Rounding the Horn by Dallas Murphy

Author:Dallas Murphy
Language: eng
Format: epub
ISBN: 9780786738731
Publisher: Basic Books
Published: 2016-07-24T04:00:00+00:00


12

To Cape Horn

Our horizon was limited to a small compass by the spray; the sea looked ominous; there was so much foam. . . that it resembled a dreary plain covered by patches of drifted snow. Whilst we were heavily labouring, it was curious to see how the albatross with its widely expanded wings, glided right up the wind.

—Charles Darwin, Diary

I AWOKE WITH A START FROM A NASTY DREAM, no idea where I was except that it was a cold place. . . . Caleta Martial, the morning after we’d struck in Paso Bravo. That settled with some effort, I pulled on a coat and climbed topside in the cold, pale dawn to have a piss off the stern. During our first night, in Puerto Williams, I’d made the mistake of using the head, instead of the stern, in the middle of the night. Flushing, I heard the captain on the other side of the bulkhead begin to moan and mutter troubled gibberish in his sleep. The sound of gurgling water—the sound of sinking—had loosed a flood of anxiety, attuned as he was to the untoward waking or sleeping. I heard thuds. He was manning the pumps. Kate said, “Shhh, it’s okay, it’s only the head,” in a soothing whisper. I never did that again.

Caleta Martial, a safe, deep semicircular notch in the leeward side of Isla Herschel, was postcard beautiful, like a Caribbean come-on in a snow-belt train station. The water was downright pellucid, the sky dark blue and endless, and against it, the green and brown islands were so distinctly delineated as to seem abstract. I tried to call up the chart. Away to the north was Paso Bravo, the gorge between Wollaston and Freycinet, where we’d touched last night. Isla Deceit, steep and rocky with vertical shores, lay several miles to the east. Up behind Martial Cove’s symmetrical crescent beach, a soft, rolling meadow climbed at a gentle hiking angle to a scattering of greenstone boulders and on to the brown, vertical remnant of a shattered mountain. The buttery light, the glassy blue water, the white beach suggested repose, a softness in the environment. Famous last words. But there actually are these sessions of tranquillity when the sky lifts behind yesterday’s depression. They’re not common, but they’re a real part of the environment, and I wanted to bask in this one alone while that dark dream wilted in new light.

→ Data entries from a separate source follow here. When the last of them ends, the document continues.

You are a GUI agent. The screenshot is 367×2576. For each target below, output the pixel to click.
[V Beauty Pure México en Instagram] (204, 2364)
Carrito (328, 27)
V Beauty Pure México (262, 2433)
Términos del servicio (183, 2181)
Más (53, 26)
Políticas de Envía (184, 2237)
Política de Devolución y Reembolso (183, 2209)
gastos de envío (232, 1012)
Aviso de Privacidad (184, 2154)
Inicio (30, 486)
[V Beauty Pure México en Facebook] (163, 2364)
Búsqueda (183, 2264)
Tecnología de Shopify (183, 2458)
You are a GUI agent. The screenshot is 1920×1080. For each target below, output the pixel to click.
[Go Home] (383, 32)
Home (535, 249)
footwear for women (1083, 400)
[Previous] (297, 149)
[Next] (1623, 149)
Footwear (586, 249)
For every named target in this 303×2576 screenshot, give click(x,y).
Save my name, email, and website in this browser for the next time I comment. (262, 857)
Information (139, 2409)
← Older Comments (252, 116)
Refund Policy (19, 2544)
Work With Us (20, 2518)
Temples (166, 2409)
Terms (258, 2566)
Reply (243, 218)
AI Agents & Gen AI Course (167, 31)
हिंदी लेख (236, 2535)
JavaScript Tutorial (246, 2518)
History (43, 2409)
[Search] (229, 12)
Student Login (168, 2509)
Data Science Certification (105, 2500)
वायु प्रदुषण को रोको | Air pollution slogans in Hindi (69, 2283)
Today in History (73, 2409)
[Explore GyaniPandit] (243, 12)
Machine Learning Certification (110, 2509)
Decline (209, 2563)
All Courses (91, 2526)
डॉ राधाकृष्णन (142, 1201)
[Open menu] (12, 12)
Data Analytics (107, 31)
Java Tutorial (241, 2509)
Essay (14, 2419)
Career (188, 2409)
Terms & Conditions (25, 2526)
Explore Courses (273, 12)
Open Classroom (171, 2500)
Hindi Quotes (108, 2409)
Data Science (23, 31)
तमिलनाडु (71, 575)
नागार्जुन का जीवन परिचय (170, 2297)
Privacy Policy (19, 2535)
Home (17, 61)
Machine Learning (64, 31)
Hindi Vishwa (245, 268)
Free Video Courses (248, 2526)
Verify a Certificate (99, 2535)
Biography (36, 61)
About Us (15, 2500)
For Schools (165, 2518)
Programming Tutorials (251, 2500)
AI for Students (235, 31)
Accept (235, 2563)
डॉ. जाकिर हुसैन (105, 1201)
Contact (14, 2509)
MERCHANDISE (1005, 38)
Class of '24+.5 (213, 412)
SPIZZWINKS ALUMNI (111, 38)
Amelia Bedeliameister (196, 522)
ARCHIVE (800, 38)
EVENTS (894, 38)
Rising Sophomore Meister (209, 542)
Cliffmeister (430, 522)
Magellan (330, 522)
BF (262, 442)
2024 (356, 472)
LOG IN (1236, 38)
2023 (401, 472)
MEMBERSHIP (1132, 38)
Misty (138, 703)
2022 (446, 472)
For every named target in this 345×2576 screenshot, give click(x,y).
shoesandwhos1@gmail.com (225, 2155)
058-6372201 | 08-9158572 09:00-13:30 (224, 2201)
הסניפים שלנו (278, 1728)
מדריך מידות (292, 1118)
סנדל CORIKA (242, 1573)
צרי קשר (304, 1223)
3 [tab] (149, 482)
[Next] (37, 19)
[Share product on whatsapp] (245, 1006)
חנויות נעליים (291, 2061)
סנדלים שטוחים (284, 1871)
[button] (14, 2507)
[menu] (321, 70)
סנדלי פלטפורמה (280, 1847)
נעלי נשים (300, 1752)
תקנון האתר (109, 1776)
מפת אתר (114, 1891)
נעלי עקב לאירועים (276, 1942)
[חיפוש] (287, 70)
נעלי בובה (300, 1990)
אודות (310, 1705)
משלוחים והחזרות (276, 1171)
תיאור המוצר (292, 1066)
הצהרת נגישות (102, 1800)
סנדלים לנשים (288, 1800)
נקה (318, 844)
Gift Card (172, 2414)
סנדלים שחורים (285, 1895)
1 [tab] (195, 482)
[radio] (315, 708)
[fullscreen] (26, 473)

I dreamed I’d seen Jarli die out there in the Drake Passage. I watched from a stable, elevated viewpoint, an albatross eye at masthead height off his starboard quarter. The seas were lethal, seething forty-footers with streaks of crazy spume tearing down their faces. Jarli sat at the tiller of his little boat—it had blue topsides—running under bare poles before the wind and seas without a chance of survival. Jarli knew it, I knew it. A breaking wave higher than the rest soon lifted the stern, pointed the bow at the bottom, and for an instant the boat hung there.